Early in my career I worked as a graphic designer for an advertising agency. I mostly designed brochures and sales flyers but on one project we discussed building a website to get leads.
After I had the design ready we met with the development team to discuss the project. Half way through the meeting I presented an idea on how something could function.
The developers didn’t even look up at me and just stared at their laptops.
Did I say something wrong? Or did I just not get it?
It was from that day on that I knew if I really wanted to design websites I also had to know how they worked.
Otherwise I would just keep frustrating the developers I worked with and end up wondering why the finished website did not match my design in Photoshop.
Since I already used Adobe Photoshop I followed this tutorial series by Chris Coyier of css-tricks.com. After following this workflow on a few personal projects I gained the confidence and portfolio examples to try and look for a position that had more of a development focus.
After a few months of searching, I finally was offered a job as a front-end web designer where I worked with a small team to design and build a website for people who enjoyed poetry.
But the first day on the job panic set in… I was overwhelmed with new terms and technologies I had never heard of before. Things like SVN version control, PHP, Zend Framework, and the command line?

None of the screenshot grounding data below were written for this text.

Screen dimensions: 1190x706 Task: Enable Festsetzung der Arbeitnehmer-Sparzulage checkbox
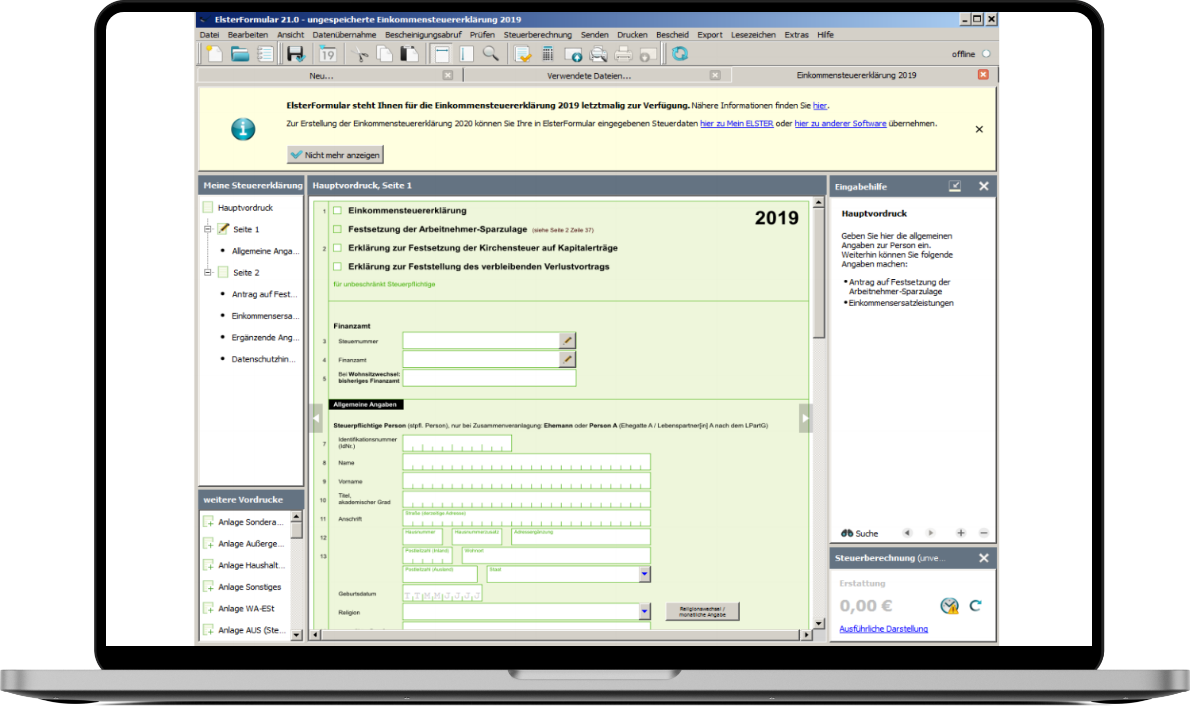click(x=337, y=229)
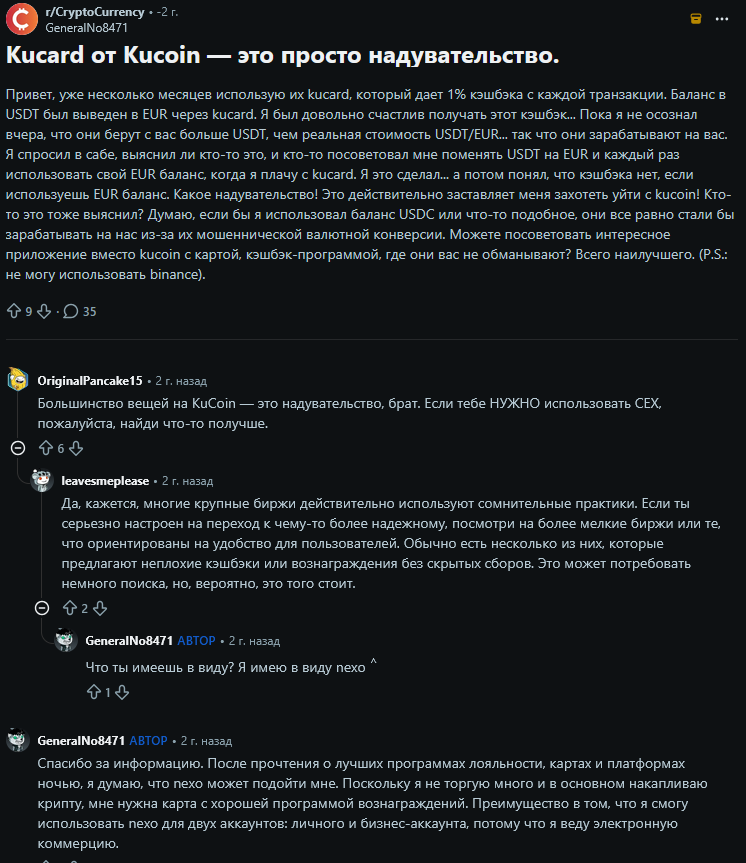Viewport: 746px width, 863px height.
Task: Upvote OriginalPancake15's comment
Action: click(x=45, y=448)
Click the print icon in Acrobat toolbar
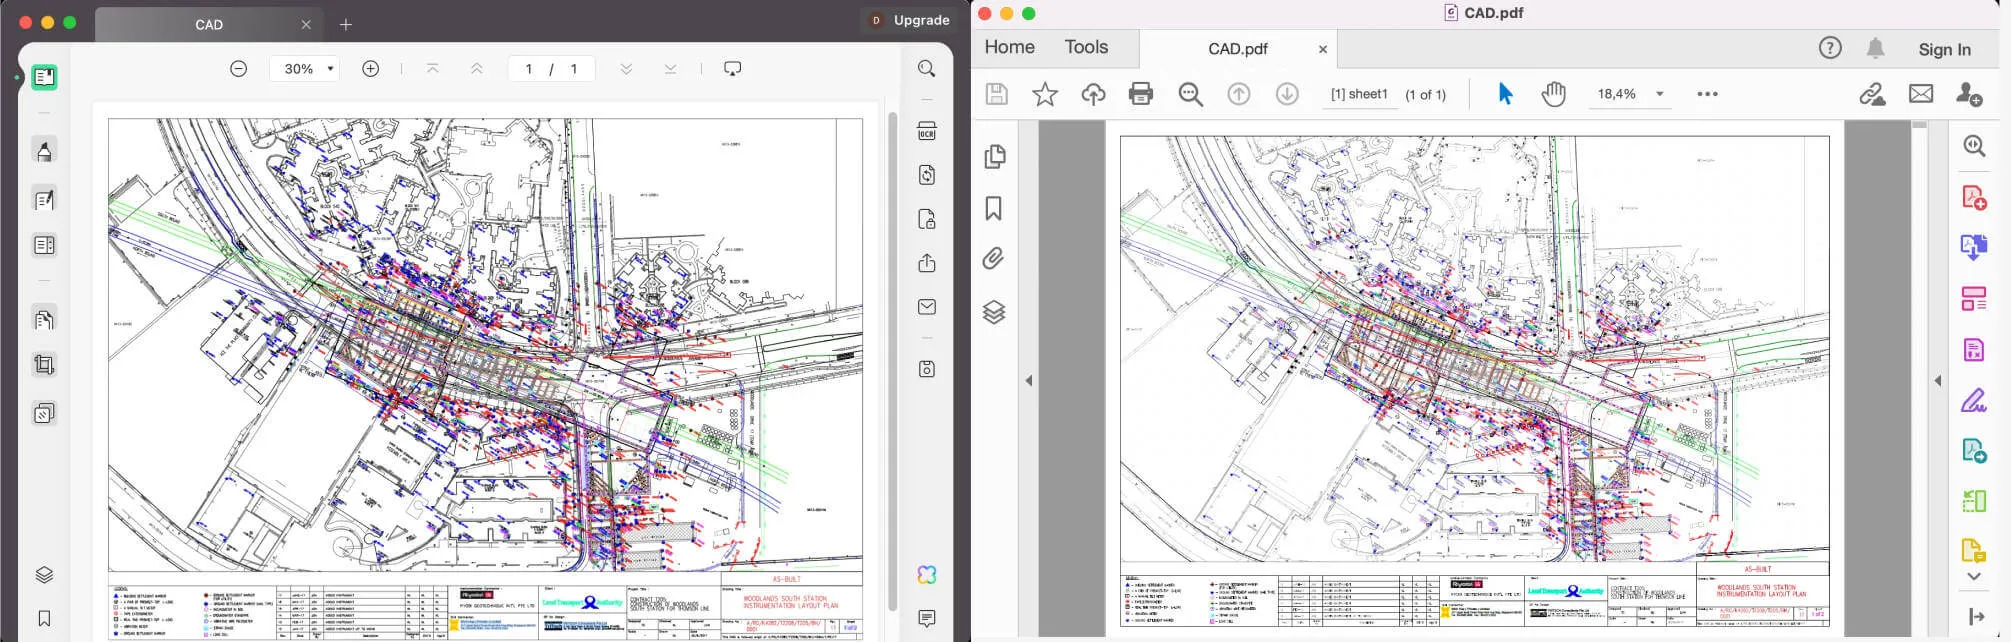This screenshot has width=2011, height=642. [1140, 94]
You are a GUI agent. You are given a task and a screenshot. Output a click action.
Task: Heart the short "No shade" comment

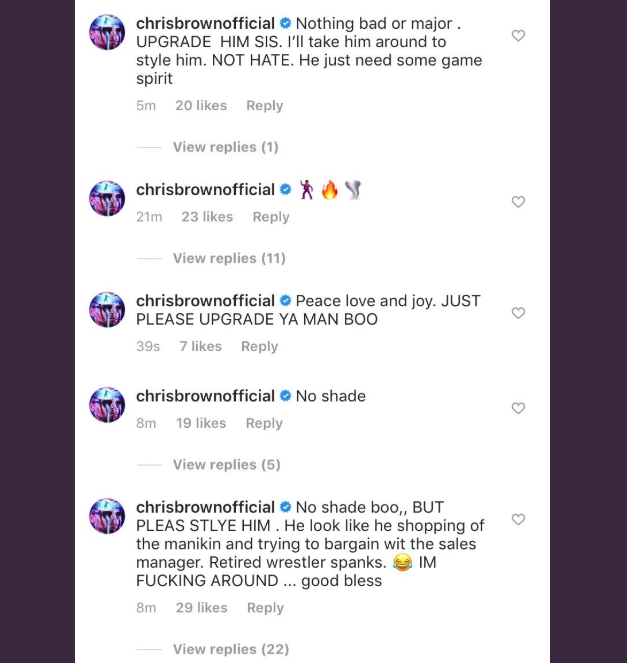(518, 408)
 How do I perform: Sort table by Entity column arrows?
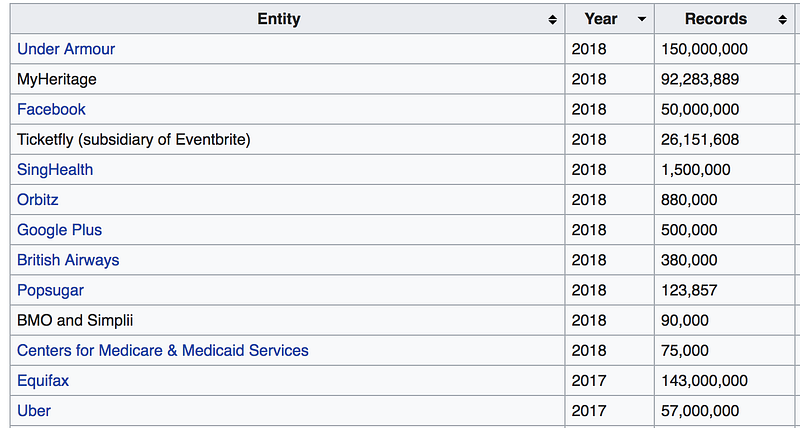pyautogui.click(x=552, y=20)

I thought I was going to be exposed as an imposter and get fired. But instead, my boss and coworkers helped me and pushed me to learn.
My frantic pace of google searches and stack overflow posts lessened over time as I started to gain confidence. But even to this day I still learn as a I go. It’s impossible to consume a book or documentation and expect to retain it all. For me, the repetition of common tasks is what helps you remember the most important parts. When you get stuck, you have to be able to work through it and find training or reference material.